So over the past few weeks I’ve written many angry tweets and posts about how Peter and Harry and even Liz have been sacrificed on the altar of making a murdering war criminal child abuser Nice, and I still think that, but Gold Goblin is actually annoyingly good. Mostly because unlike the current ASM run it is actually presenting Norman as a monster. It’s just the other characters I’m baffled by, y’know?

Like Liz! Now I’ll grant Liz is pretty morally corrupted herself by this point (most recently she tortured Dylan Brock, a teenager, even if she was a bit sad about it) but she has no reason at all to be friendly to Norman, a man who threatened the son she loves. Why is she doing this?

Harry mention #1! Liz speaks about Normie here but not Stanley, so I’m very curious about what Stanley’s parentage is even considered to be in-universe, since he’s the son of a clone.
And now for an unexpected surprise! But a trigger warning ahead for animal abuse.

Norman meets the dog he killed in Spectacular Annual #14. That happens to be one of my very favourite Osborn Stories so I’m glad it’s still remembered!

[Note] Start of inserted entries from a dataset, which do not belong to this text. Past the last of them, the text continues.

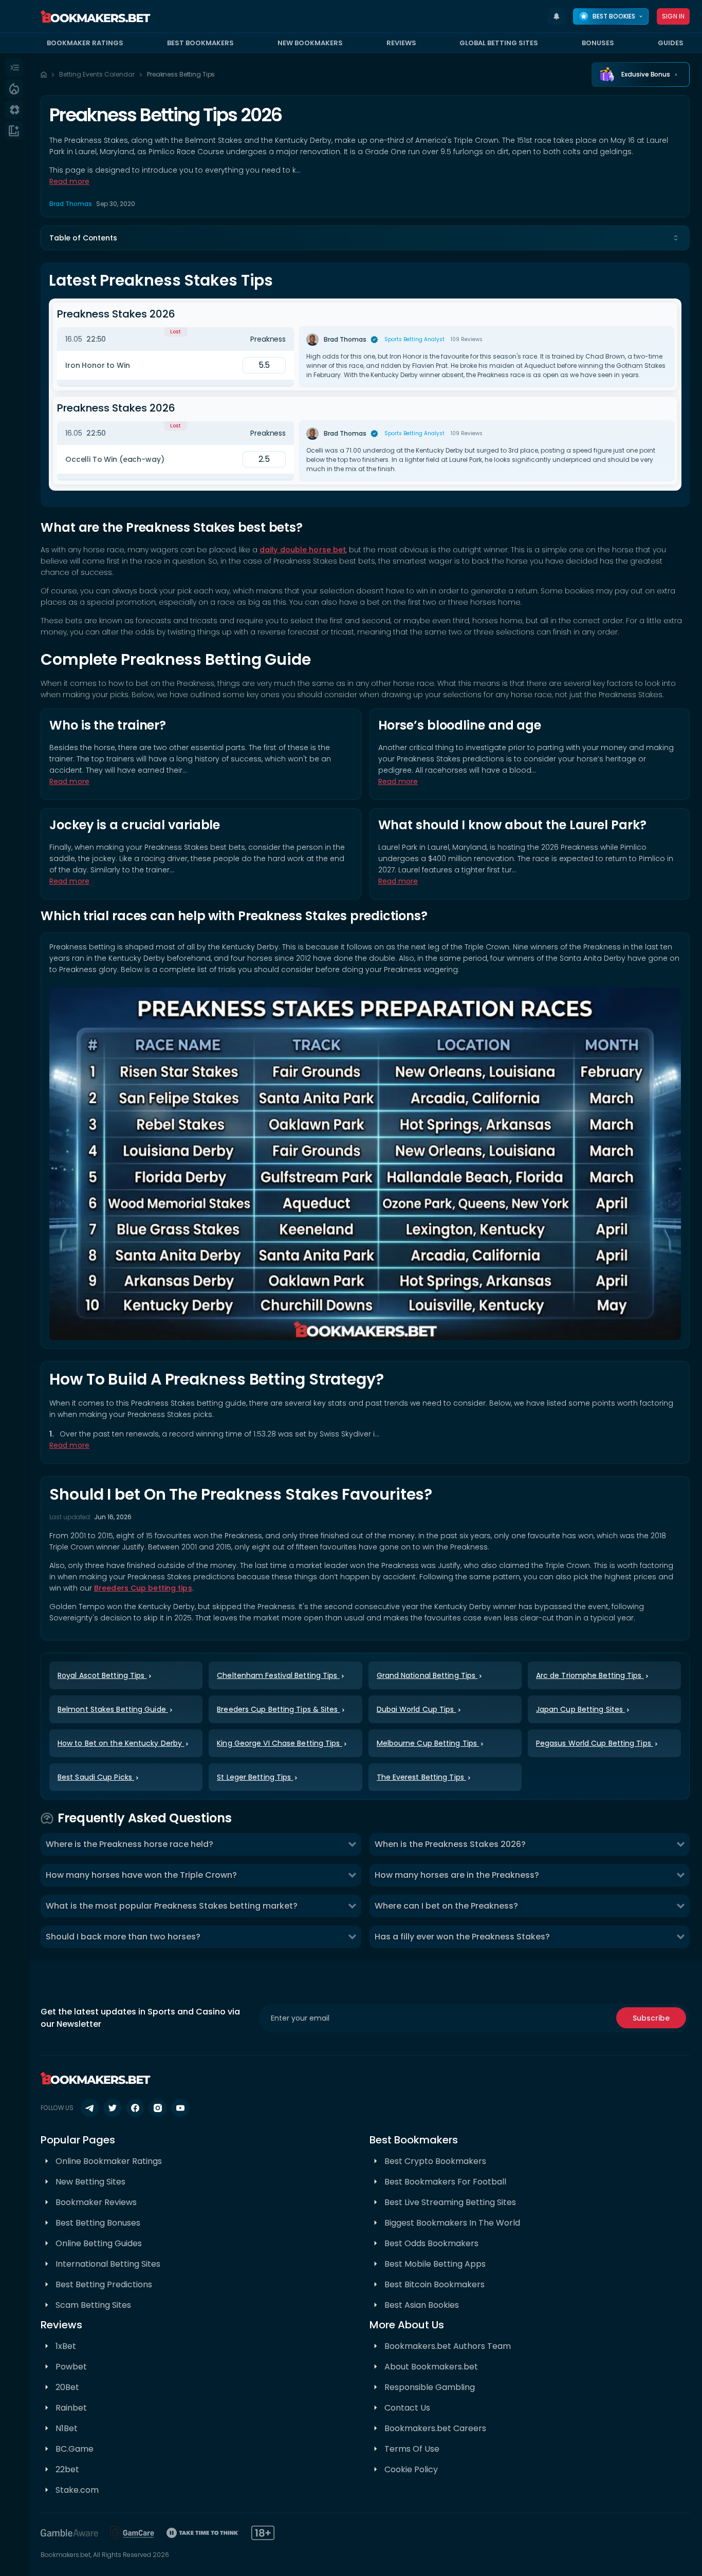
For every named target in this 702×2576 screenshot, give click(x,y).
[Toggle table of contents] (676, 238)
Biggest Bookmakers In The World (452, 2223)
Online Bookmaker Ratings (109, 2161)
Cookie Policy (411, 2469)
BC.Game (75, 2449)
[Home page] (44, 74)
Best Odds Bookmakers (431, 2243)
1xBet (66, 2346)
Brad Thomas (70, 203)
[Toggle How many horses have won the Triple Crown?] (352, 1875)
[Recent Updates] (556, 16)
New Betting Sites (90, 2182)
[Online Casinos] (14, 109)
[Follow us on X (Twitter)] (112, 2108)
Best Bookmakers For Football (445, 2182)
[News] (14, 130)
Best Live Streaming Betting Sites (450, 2202)
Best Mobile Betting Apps (435, 2264)
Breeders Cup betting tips (143, 1588)
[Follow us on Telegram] (90, 2108)
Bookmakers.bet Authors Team (447, 2346)
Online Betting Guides (99, 2243)
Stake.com (77, 2490)
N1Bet (67, 2428)
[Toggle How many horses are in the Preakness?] (680, 1875)
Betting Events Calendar (97, 74)
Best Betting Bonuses (98, 2223)
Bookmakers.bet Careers (435, 2428)
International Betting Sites (108, 2264)
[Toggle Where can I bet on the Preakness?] (680, 1906)
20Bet (67, 2387)
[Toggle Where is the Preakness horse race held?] (352, 1844)
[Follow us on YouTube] (180, 2108)
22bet (67, 2469)
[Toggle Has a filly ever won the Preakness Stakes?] (680, 1937)
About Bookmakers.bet (431, 2367)
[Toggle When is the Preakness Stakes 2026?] (680, 1844)
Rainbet (71, 2408)
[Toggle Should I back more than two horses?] (352, 1937)
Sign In (673, 16)
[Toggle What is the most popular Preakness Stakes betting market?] (352, 1906)
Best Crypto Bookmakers (435, 2161)
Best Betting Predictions (104, 2284)
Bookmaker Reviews (96, 2202)
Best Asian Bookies (421, 2305)
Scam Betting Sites (93, 2305)
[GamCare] (132, 2533)
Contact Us (407, 2408)
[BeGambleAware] (69, 2533)
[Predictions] (14, 88)
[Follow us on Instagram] (158, 2108)
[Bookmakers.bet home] (96, 16)
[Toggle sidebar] (14, 67)
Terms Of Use (411, 2449)
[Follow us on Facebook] (135, 2108)
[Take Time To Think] (203, 2533)
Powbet (71, 2367)
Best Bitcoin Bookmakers (434, 2284)
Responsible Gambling (429, 2387)
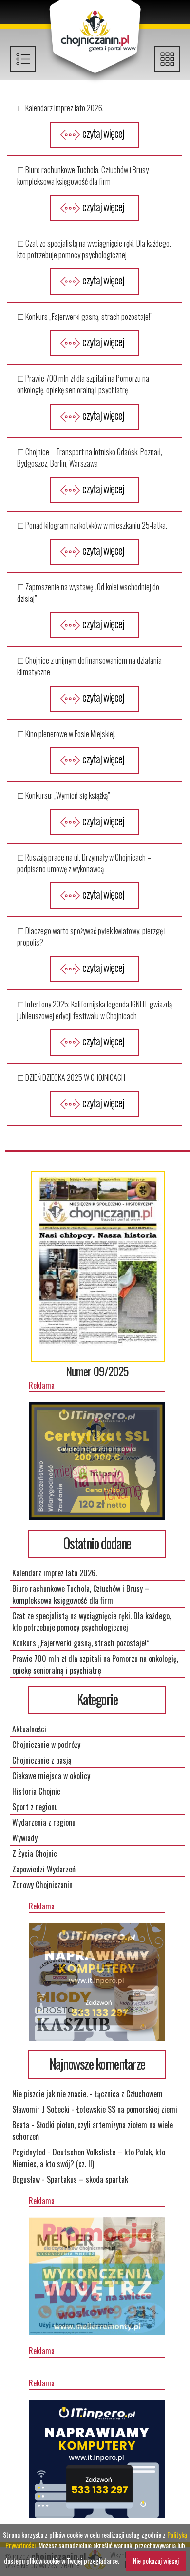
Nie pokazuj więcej (156, 2561)
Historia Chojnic (36, 1791)
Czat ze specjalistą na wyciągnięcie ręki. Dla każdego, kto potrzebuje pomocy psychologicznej (91, 1621)
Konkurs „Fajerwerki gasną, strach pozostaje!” (81, 1643)
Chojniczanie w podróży (46, 1744)
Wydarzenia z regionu (44, 1822)
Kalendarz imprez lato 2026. (54, 1573)
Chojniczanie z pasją (42, 1760)
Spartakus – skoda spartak (87, 2179)
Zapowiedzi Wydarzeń (44, 1869)
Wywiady (25, 1838)
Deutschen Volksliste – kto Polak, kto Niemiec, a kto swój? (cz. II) (88, 2158)
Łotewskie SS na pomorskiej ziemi (126, 2109)
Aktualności (29, 1729)
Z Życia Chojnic (34, 1853)
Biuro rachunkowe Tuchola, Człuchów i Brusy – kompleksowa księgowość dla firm (81, 1594)
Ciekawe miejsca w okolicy (51, 1776)
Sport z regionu (35, 1807)
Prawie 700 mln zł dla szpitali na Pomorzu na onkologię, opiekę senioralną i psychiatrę (95, 1664)
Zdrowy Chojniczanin (42, 1884)
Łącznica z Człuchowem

Norman tries to justify himself by telling the dog he was saving it from an even worse death, but good people don’t make those sort of justifications.
And it’s starting to dawn on him that he can never really be a good person, either. He has a chat with Ashley Kafka, not knowing she’s now Queen Goblin and holding all his sins inside herself.

Unsurprisingly, Norman can’t live with the guilt and the demon dogs anymore.

Yep! That there is the Norman we know. Kafka knows it too, so she chooses that moment to transform into Queen Goblin and remind Norman of what he’s done to her as well. She doesn’t plan to be the vessel of Norman’s sins for much longer.

As Queen Goblin looms over Norman, Harry appears as one of the ghosts dragging him down.

“Hey dad, have you ruined my son yet?” Ghost Harry asks. Clearly he has a rather different opinion than Liz on whether Norman should be around Normie.
Norman shakes off Ashley, leaves a screaming voicemail for Peter about why he never mentioned that his sins were possessing someone else, vows to kill Queen Goblin, and encounters Ghost Gwen once more. I like the parts with Gwen very much, I much prefer this pissed-off, vaguely demonic being to Gwen as a saintly innocent angel yet again.

Awww, guess Ghost Gwen has a talking dog sidekick now.
Norman is clearly reverting back to his old self, and if he kills Ashley Kafka, who’s to say the sins won’t just go back into him? I guess we’ll find out next year.